§ **Problem statement**: Repeat the lines of the data below, unchanged, between the line containing "Expand the Gelöschte Elemente folder" and the line containing "click(43, 26)", inclusive.

(Text and element pointing data)
________________________

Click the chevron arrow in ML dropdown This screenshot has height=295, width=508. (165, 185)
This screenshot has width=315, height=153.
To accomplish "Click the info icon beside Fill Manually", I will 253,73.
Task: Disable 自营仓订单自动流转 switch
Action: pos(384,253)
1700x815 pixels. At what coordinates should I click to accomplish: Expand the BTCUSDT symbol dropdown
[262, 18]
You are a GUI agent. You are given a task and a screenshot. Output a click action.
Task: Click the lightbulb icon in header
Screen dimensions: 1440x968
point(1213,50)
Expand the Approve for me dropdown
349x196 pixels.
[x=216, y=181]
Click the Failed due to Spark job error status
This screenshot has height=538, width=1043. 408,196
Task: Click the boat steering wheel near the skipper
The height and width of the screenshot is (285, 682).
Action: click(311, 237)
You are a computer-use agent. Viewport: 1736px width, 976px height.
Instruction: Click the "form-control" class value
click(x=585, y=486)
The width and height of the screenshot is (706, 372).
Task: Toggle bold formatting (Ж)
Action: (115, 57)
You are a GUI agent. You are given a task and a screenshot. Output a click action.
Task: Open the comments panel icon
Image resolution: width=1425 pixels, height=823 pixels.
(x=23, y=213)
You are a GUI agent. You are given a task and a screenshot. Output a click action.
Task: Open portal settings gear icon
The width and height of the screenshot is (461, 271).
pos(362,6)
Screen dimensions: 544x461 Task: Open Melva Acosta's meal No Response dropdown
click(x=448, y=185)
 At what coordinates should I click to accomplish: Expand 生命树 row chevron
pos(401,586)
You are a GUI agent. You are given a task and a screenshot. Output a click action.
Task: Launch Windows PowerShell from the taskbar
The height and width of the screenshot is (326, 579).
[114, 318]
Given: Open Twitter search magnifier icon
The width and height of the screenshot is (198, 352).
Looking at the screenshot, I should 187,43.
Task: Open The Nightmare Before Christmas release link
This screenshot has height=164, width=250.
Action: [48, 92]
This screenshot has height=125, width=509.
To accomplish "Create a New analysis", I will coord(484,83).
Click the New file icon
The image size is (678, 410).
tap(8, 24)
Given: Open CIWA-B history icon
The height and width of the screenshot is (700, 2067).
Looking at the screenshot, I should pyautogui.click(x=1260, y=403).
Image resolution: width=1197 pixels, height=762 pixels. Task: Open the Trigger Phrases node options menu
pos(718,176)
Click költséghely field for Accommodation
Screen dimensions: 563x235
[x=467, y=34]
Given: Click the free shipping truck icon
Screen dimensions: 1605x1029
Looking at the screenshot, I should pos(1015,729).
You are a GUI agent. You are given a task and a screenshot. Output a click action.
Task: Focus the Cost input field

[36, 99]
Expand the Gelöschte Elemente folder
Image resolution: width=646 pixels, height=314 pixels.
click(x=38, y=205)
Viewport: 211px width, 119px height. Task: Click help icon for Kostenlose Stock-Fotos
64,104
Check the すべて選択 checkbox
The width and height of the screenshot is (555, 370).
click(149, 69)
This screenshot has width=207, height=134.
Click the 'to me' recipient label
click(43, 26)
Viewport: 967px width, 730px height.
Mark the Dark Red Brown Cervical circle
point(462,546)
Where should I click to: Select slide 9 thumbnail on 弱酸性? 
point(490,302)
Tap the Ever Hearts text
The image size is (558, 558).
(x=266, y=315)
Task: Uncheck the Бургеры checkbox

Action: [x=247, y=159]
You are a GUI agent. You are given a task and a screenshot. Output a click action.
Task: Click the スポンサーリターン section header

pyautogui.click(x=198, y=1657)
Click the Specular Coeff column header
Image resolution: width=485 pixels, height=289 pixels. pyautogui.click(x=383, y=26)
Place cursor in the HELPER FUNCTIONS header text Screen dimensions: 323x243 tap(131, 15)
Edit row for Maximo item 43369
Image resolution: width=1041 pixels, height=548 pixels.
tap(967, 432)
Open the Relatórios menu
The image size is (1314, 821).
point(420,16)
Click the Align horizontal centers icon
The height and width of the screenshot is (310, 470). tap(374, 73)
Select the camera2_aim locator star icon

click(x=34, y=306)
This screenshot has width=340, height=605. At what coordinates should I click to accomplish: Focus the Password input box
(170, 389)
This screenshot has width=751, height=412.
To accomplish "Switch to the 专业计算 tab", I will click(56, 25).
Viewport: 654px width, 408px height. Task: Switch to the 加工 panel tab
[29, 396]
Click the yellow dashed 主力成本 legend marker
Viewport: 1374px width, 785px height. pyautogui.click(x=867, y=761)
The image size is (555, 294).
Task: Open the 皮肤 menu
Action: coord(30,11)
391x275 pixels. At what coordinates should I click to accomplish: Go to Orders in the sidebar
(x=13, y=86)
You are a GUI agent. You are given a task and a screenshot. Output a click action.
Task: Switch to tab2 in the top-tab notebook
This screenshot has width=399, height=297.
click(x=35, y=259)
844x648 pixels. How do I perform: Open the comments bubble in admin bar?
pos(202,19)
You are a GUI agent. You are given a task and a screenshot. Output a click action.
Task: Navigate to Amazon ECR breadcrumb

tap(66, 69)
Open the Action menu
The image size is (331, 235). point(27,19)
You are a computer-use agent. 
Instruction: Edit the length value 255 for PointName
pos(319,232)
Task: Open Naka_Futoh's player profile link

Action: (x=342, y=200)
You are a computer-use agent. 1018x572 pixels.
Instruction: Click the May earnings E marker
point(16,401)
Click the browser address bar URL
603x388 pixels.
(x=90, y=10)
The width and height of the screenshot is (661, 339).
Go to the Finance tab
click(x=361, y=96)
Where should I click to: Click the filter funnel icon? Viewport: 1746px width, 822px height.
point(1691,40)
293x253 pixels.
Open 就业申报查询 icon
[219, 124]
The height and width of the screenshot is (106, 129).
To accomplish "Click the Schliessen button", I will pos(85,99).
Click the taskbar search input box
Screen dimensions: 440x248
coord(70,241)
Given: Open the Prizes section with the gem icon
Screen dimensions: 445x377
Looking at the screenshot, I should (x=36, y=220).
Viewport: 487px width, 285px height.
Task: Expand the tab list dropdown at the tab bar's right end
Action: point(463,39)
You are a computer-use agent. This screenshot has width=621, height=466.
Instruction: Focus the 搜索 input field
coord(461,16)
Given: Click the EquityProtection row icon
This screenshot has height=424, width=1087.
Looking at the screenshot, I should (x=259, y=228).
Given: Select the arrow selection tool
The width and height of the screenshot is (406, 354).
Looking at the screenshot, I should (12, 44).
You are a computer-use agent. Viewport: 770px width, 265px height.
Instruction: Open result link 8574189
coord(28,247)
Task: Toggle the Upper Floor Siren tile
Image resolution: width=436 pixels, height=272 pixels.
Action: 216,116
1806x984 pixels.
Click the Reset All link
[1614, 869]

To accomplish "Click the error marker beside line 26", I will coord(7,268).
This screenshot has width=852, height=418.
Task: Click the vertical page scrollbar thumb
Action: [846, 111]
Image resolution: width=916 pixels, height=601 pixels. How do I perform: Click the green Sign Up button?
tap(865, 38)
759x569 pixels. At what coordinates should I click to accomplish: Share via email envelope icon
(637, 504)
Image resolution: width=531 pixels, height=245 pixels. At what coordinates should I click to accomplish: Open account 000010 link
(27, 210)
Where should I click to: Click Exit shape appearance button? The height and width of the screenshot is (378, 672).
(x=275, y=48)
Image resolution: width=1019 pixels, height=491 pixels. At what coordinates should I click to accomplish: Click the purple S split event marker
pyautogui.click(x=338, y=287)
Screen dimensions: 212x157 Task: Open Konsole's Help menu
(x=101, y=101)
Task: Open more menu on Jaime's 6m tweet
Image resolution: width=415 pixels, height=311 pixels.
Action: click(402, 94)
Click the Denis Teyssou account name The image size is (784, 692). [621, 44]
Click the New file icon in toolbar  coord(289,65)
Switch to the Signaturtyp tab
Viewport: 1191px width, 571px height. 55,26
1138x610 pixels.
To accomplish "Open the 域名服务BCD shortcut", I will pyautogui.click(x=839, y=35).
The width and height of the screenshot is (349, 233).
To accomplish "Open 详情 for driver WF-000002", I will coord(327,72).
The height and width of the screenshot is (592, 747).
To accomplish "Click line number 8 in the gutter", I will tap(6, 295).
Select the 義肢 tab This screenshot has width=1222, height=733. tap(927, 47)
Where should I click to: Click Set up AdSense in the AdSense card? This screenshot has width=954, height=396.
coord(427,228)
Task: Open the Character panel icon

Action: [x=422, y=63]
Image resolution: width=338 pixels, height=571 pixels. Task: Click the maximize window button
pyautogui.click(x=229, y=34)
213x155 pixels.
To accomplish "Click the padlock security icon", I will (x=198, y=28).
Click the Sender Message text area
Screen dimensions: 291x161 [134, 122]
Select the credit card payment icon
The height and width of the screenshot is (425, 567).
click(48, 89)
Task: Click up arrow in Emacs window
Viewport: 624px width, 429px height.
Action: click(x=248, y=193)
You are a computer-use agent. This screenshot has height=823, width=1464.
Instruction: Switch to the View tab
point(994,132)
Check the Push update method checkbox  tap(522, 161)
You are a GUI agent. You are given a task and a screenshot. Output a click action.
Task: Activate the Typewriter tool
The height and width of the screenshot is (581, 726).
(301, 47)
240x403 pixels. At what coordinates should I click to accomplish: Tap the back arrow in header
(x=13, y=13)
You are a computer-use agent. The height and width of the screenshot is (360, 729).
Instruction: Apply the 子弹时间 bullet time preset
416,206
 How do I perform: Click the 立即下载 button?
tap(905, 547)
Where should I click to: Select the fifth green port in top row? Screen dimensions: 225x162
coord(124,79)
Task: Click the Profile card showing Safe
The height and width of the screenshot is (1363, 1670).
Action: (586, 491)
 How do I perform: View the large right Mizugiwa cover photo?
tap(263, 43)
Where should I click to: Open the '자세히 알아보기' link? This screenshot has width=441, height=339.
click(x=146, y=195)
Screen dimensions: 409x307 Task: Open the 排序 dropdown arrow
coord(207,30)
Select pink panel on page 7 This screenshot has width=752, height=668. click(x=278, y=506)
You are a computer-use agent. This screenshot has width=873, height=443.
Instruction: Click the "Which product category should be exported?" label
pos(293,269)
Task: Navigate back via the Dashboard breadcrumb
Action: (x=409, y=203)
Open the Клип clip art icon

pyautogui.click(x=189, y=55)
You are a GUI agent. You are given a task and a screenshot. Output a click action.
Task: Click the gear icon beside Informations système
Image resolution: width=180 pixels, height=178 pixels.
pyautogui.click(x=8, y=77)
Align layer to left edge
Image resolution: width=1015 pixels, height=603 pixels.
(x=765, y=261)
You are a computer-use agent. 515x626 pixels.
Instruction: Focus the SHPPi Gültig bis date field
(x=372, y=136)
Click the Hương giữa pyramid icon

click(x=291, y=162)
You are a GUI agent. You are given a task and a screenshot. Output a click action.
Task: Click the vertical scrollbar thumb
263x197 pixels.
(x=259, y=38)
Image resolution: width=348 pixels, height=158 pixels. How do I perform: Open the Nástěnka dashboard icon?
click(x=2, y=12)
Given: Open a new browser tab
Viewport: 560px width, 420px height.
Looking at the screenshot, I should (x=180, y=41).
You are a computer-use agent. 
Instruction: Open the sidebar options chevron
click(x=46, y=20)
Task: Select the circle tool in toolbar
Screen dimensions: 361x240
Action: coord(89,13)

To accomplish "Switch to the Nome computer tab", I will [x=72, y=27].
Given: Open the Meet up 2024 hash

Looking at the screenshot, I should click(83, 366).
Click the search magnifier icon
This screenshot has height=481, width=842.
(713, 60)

________________________

§ **Solution below**:
Expand the Gelöschte Elemente folder
Image resolution: width=646 pixels, height=314 pixels.
click(x=38, y=205)
Viewport: 211px width, 119px height. Task: Click help icon for Kostenlose Stock-Fotos
64,104
Check the すべて選択 checkbox
The width and height of the screenshot is (555, 370).
click(149, 69)
This screenshot has width=207, height=134.
Click the 'to me' recipient label
click(43, 26)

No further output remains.